Comment les SWEDs reçoivent-ils de l’énergie et des instructions ?

Le système s’appuie sur un pilotage sans fil. Dans ce type de dispositifs, l’alimentation et la communication se font généralement par couplage électromagnétique ou des ondes radio de faible puissance. Les détails exacts et optimisations d’ingénierie restent à préciser publiquement.

Les SWEDs restent-ils dans le corps après le traitement ?

Plusieurs stratégies sont envisageables: les laisser en place s’ils sont stables, prévoir leur désactivation, favoriser leur dégradation contrôlée ou organiser une élimination par l’organisme.
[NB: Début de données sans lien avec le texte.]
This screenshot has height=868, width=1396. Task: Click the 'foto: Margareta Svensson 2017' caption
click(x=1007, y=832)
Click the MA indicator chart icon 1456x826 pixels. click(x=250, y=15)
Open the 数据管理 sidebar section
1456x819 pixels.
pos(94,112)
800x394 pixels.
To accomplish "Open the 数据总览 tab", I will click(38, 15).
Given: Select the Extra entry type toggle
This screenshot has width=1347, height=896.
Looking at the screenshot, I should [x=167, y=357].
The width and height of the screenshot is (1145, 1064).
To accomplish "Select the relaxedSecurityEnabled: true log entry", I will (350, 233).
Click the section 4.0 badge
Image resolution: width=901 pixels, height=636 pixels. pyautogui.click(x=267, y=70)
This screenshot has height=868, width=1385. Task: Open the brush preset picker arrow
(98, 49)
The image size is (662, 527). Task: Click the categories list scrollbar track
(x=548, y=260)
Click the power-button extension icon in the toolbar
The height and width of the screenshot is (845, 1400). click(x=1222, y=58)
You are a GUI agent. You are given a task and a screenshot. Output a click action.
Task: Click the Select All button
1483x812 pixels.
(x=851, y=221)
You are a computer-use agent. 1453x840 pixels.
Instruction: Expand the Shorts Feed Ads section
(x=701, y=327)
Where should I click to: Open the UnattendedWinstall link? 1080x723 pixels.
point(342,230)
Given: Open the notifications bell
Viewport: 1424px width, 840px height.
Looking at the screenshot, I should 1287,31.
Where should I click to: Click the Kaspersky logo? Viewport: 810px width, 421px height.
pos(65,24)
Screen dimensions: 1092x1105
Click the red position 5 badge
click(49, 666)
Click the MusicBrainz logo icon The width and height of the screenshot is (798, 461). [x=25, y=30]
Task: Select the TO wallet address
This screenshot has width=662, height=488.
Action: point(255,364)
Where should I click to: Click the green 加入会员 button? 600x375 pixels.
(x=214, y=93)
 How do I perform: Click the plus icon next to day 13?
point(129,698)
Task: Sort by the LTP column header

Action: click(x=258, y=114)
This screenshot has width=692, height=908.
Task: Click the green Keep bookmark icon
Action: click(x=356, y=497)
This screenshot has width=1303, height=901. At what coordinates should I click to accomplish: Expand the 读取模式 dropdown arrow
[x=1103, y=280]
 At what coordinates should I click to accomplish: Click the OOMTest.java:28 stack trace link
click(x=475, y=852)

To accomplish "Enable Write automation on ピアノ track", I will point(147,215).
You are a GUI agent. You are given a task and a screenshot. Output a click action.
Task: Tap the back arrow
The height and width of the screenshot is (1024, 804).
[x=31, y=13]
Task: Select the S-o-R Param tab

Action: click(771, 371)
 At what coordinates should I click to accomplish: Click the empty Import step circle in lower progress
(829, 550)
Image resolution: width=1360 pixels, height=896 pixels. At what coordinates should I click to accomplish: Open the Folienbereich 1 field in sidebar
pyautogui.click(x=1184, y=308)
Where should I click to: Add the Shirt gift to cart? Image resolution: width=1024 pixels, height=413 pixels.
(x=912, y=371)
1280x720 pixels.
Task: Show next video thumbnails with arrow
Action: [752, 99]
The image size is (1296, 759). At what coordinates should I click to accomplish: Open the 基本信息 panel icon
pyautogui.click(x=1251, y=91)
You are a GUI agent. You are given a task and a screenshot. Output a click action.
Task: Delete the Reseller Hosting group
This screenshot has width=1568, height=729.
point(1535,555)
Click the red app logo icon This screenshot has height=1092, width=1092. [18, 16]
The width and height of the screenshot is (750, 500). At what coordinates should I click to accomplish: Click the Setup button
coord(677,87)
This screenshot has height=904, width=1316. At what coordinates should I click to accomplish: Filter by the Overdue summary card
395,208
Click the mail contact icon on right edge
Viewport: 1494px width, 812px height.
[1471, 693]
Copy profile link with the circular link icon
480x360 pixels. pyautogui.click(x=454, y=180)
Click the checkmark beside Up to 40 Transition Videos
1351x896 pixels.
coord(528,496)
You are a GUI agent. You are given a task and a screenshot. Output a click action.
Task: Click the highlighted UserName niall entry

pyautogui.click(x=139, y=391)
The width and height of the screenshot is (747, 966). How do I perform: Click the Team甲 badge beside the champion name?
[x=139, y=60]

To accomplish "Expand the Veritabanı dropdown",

Le choix dépendra des résultats de sécurité et des besoins cliniques.

À quoi pourrait ressembler le parcours patient ?

Après un diagnostic et un ciblage des zones à traiter, le patient recevrait une injection intraveineuse. Un suivi permettrait d’ajuster la stimulation via un contrôleur externe, avec des rendez-vous réguliers pour évaluer l’efficacité et la tolérance.

Quels risques par rapport à une chirurgie cérébrale ?

Le risque d’infection ou d’hémorragie lié à une craniotomie pourrait être réduit. En revanche, il faut surveiller d’éventuels effets hors cible, des réactions immunitaires ou une stimulation inappropriée. Ces points feront l’objet des essais cliniques.